PROVIDED PASSAGE:
┄┄┄┄┄┄┄┄┄┄┄┄┄┄┄┄┄┄┄┄

Top | The Vegetable Challenge

Going easy on myself

(post, Caroline Cummins)

I agree with what James wrote earlier: I'm not really keen on the idea of vegetables for breakfast. I'm never very hungry in the morning anyways, and what I do eat tends to be lightly sweet: oatmeal, yogurt and granola, or toast with peanut butter and honey. This usually takes care of at least a serving or two of fruit, as I like my oatmeal with grated apple or chopped dried fruit and my granola or toast with sliced fresh fruit. But it also narrows the vegetable field down to lunch and dinner.

I have tried Cindy Burke's breakfast salad, which I found delicious — for dinner. My husband, on the other hand, is always up for a mighty meal in the morning; he's been known to make himself an entire frittata dotted with cheese and vegetables for breakfast, or even a meaty banh mi sandwich — crammed with pickles, cilantro, scallions, and chiles — topped, in order to justify it as "breakfast," with a fried egg. I can only admire the fortitude of his digestive system.

[%image reference-image float=left width=400 caption="Would you eat a banh mi sandwich for breakfast?"]

Late summer, of course, is the easiest time of the year to eat lots of vegetables. We've been eating homemade pizza topped with tomatoes and basil from the garden, and cucumber-tomato gazpacho, and caponata, and green beans as a salad instead of a side dish. Lunch yesterday was grilled squash and roasted potatoes, both from our CSA; dinner was enchiladas with pinto beans, cheese, and grilled zucchini.

What we've been eating less of, of course, are all those dark leafy greens the science types say are so good for us: kale, spinach, collards, and the like. Frankly, I'm waiting for winter for those; they'll taste sweeter anyways, and I won't be able to overdose on tomatoes and cucumbers then. Every plant to its season.

┄┄┄┄┄┄┄┄┄┄┄┄┄┄┄┄┄┄┄┄

DATA PROVIDED:
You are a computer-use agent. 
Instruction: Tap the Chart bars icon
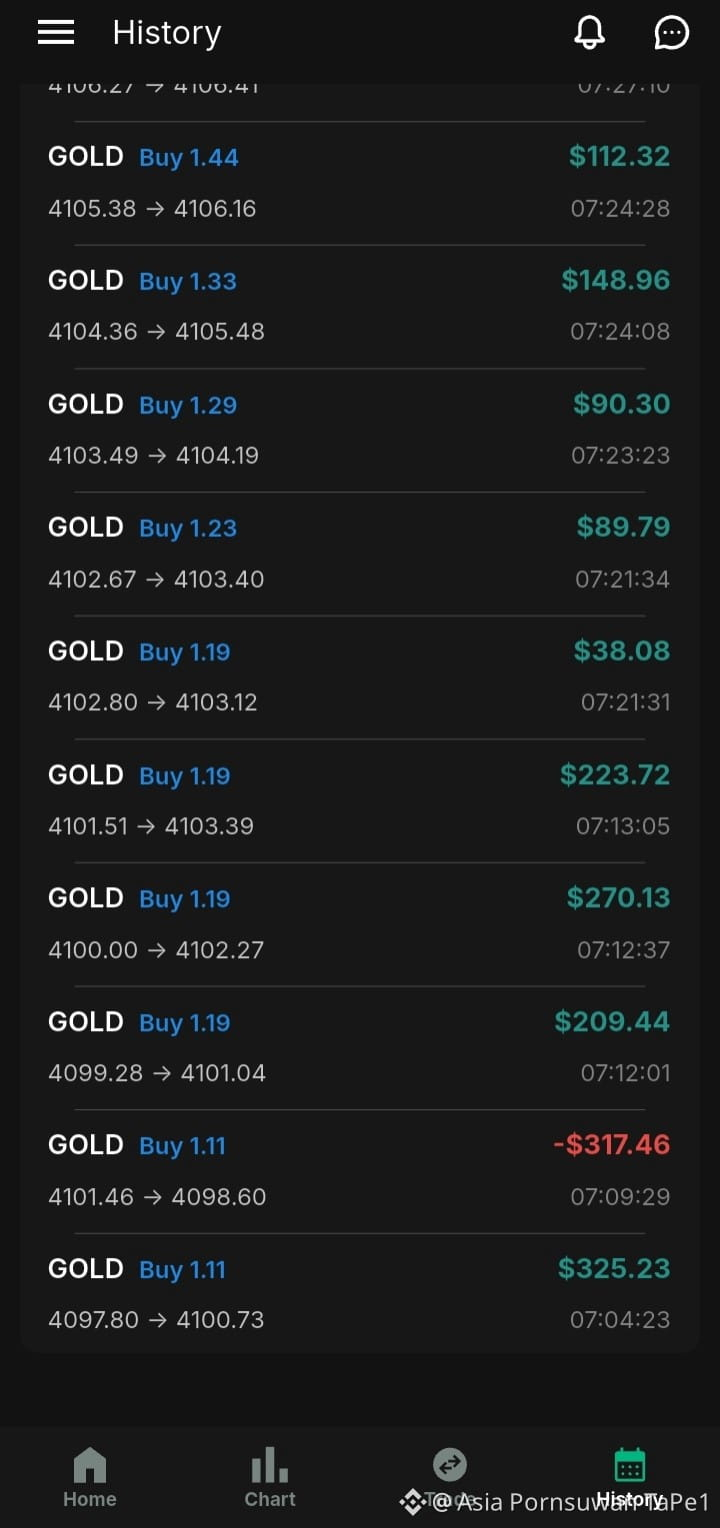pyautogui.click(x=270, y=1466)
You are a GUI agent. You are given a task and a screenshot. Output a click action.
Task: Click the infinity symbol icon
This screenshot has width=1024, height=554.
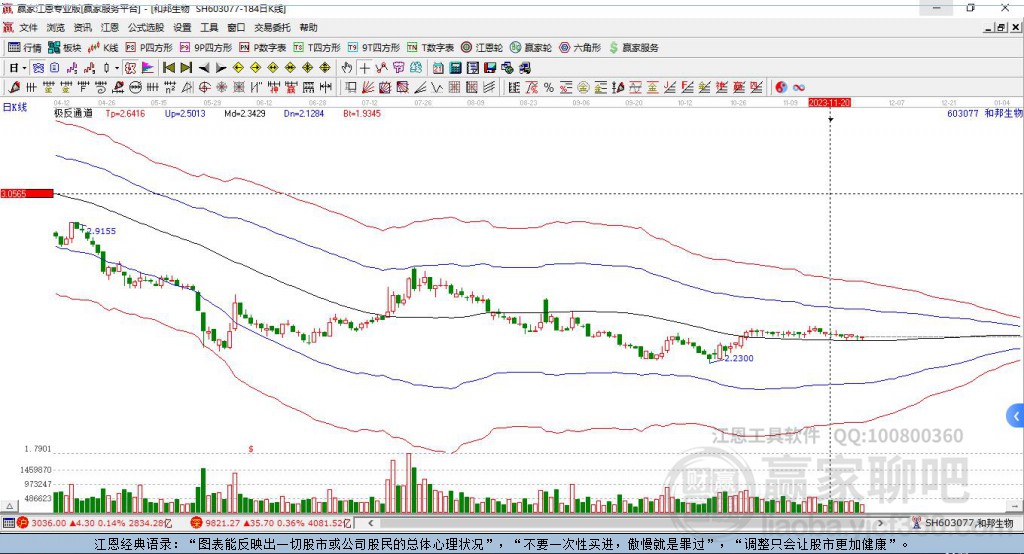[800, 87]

┄┄┄┄┄┄┄┄┄┄┄┄┄┄┄┄┄┄┄┄

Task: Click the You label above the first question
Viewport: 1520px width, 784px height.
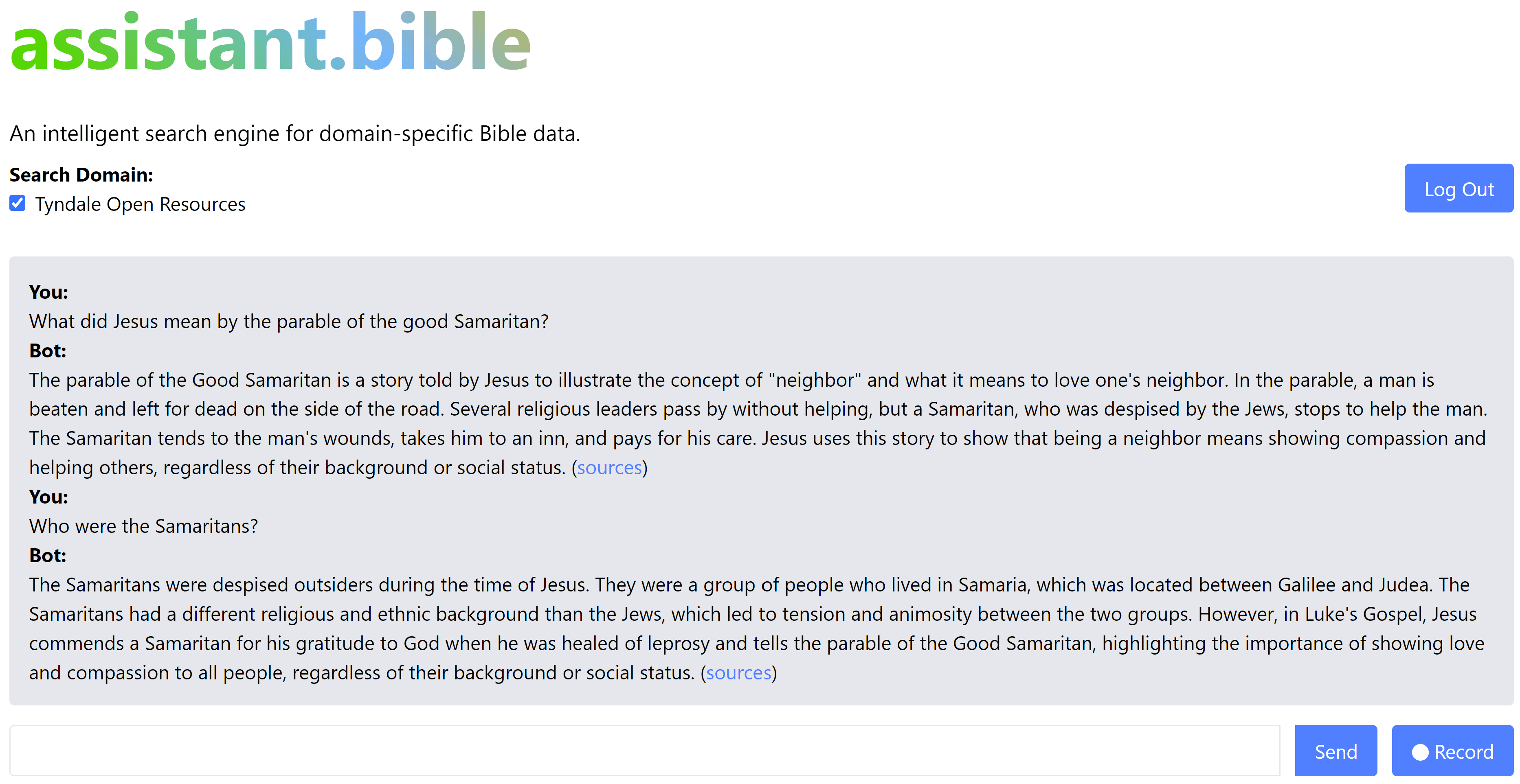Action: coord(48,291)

┄┄┄┄┄┄┄┄┄┄┄┄┄┄┄┄┄┄┄┄

REQUIRED ACTION:
Continue the blog post about eating more vegetables, starting right after its last sentence.

RESPONSE:
In How to Cook a Wolf, M. F. K. Fisher wrote: 

bq. One of the stupidest things in an earnest but stupid school of culinary thought is that each of the three daily meals should be "balanced." In the first place, not all people need or want three meals each day. Many of them feel better with two, or one and one-half, or five. Next, and most important perhaps, "balance" is something that depends entirely on the individual.

In other words, don't bother trying to cram fruit, veg, protein, and starch into every meal of the day; you'll just feel stressed about "balance," not to mention overfed and bored. As Fisher concludes:

bq. Try this simple plan: Balance the day, not each meal in the day. Try it. It is easy, and simple, and fun, and — perhaps most important — people like it.

So the fact that I like fruit in the morning and vegetables later in the day, and a bit of protein here and there, is perfectly OK in the Fisher handbook. In fact, she goes on to say, your daily diet could be nothing more than toast and coffee for breakfast, soup or salad for lunch, and a cheese soufflé or rare steak with fresh vegetables for dinner. Sounds pretty good to me.

And should I worry about the fact that eating seasonally means too many tomatoes in September and too many mounds of kale in February? Only if Fisher's principle of stretching your "balanced" diet out over the course of a day doesn't work when applied to an entire year.